For those reasons, I think freezing the result objects is the only viable option here, though that would interfere with valid read-modify-write patterns, and would definitely require changing the documentation.

Yup, always ensure the original cache object is immutable! Assign new value by deep clone the object and assign new values will work!

FYR, "@apollo/client": "^3.0.0-beta.49" When I use update like this, it does not work.

client.mutate({
// mutation,

update(cache){
  // const query;
  const data = cache.readQuery({ query });

  data.array.push({ key: value });

  cache.writeQuery({
    query,
    data,
  });
},

After I set a new object to data like this, it works.

update(cache){
  // ...
  cache.writeQuery({
    query,
    data: { array: [...data.array, { key: value }] },
  });
}

Not sure if this helps, but I found it works if my collection didn’t have id’s returned.
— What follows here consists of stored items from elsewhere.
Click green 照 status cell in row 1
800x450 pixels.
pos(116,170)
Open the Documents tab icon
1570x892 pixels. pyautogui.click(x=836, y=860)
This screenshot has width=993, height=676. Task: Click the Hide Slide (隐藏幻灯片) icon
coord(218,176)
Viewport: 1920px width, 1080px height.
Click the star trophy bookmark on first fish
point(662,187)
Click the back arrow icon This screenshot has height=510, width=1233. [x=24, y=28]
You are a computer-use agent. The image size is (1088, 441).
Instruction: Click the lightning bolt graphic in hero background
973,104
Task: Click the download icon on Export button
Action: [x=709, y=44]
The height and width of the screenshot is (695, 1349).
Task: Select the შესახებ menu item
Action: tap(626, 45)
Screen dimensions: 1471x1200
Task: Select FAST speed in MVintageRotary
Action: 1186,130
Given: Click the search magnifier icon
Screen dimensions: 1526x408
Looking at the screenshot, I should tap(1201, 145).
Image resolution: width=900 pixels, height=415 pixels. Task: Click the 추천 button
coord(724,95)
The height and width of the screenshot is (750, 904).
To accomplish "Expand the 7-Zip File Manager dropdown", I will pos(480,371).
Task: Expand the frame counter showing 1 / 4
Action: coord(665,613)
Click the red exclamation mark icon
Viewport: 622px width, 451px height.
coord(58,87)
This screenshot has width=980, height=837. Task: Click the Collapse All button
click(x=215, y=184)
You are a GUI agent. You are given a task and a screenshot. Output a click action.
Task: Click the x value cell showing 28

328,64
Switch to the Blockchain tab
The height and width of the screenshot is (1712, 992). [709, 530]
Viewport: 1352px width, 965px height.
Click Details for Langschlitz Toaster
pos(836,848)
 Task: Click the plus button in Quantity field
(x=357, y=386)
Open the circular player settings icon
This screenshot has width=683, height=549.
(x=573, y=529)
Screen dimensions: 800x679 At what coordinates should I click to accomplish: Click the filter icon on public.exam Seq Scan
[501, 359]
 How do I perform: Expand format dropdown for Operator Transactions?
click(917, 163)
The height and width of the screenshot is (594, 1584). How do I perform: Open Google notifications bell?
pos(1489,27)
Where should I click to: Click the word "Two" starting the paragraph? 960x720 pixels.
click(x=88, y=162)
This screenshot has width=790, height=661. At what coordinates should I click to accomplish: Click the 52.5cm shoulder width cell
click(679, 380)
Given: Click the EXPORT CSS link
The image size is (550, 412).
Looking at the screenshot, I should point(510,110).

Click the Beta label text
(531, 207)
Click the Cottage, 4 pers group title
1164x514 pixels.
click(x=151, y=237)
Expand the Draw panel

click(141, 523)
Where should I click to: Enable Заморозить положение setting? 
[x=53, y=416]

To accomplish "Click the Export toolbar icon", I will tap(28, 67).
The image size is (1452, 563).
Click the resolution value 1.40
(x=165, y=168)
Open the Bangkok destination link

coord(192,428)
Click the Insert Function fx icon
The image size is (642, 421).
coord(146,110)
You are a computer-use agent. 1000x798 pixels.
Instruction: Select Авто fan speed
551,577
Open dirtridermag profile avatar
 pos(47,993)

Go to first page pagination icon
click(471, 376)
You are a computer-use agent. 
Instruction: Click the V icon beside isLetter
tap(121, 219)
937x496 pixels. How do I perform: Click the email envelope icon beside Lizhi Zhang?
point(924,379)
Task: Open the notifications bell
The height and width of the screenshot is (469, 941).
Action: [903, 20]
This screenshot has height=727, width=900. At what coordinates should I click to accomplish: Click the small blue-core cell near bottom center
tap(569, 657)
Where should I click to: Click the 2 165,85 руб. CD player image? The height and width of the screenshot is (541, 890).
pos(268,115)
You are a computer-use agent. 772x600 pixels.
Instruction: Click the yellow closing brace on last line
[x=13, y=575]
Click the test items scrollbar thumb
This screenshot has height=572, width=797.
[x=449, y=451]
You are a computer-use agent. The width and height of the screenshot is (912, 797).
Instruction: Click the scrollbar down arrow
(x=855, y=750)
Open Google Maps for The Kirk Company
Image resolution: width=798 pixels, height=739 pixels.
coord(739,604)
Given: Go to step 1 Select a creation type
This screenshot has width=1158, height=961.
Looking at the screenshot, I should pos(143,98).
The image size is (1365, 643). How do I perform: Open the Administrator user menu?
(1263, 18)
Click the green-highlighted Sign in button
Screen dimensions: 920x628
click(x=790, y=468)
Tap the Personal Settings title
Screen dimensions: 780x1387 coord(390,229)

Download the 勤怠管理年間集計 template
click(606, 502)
When it did have id’s I had to write a fresh object.

apollo-client@2.6.4
@apollo/react-hooks@3.1.2
apollo-boost@0.4.4
apollo-cache-inmemory@1.6.3

eg

// works with just re-creating array when no id's
export const GET_BOOKS = gql`{ 
  books { 
    title 
    author
  } 
}`

addBook({
  variables: {input:{ title: title.value, author: author.value }},
  update: (store, { data: { book } }) => {
    const data = store.readQuery({ query: GET_BOOKS }) // read books from cache
    data.books = [ ...data.books, book] // create new array with our book
    store.writeQuery({ query: GET_BOOKS, data}) // write back data
  },
})
// with id, new data object needed
export const GET_BOOKS = gql`{ 
  books { 
    id
    title 
    author
  } 
}`

addBook({
  variables: {input:{ title: title.value, author: author.value }},
  update: (store, { data: { book } }) => {
    const data = store.readQuery({ query: GET_BOOKS }) // read books from cache
    const books = [ ...data.books, book] // create new array with our book
    store.writeQuery({ query: GET_BOOKS, data:{...data,books} }) // write back new object with our books
  },
})

@benjamn why are result objects returned by readQuery not consistent with the data in the store? readQuery don’t get data from the store, but return the cached result objects,so if i modify some items, there is no need to writeQuery to update the store,modifying the result objects is just enough。it seems that there are two cache layers,one is the result objects returned by readQuery, the other one is the store. This really makes me confused. I also think the result objects should be immutable and frozen, or readQuery should return data from the store every time instead of return the result objects.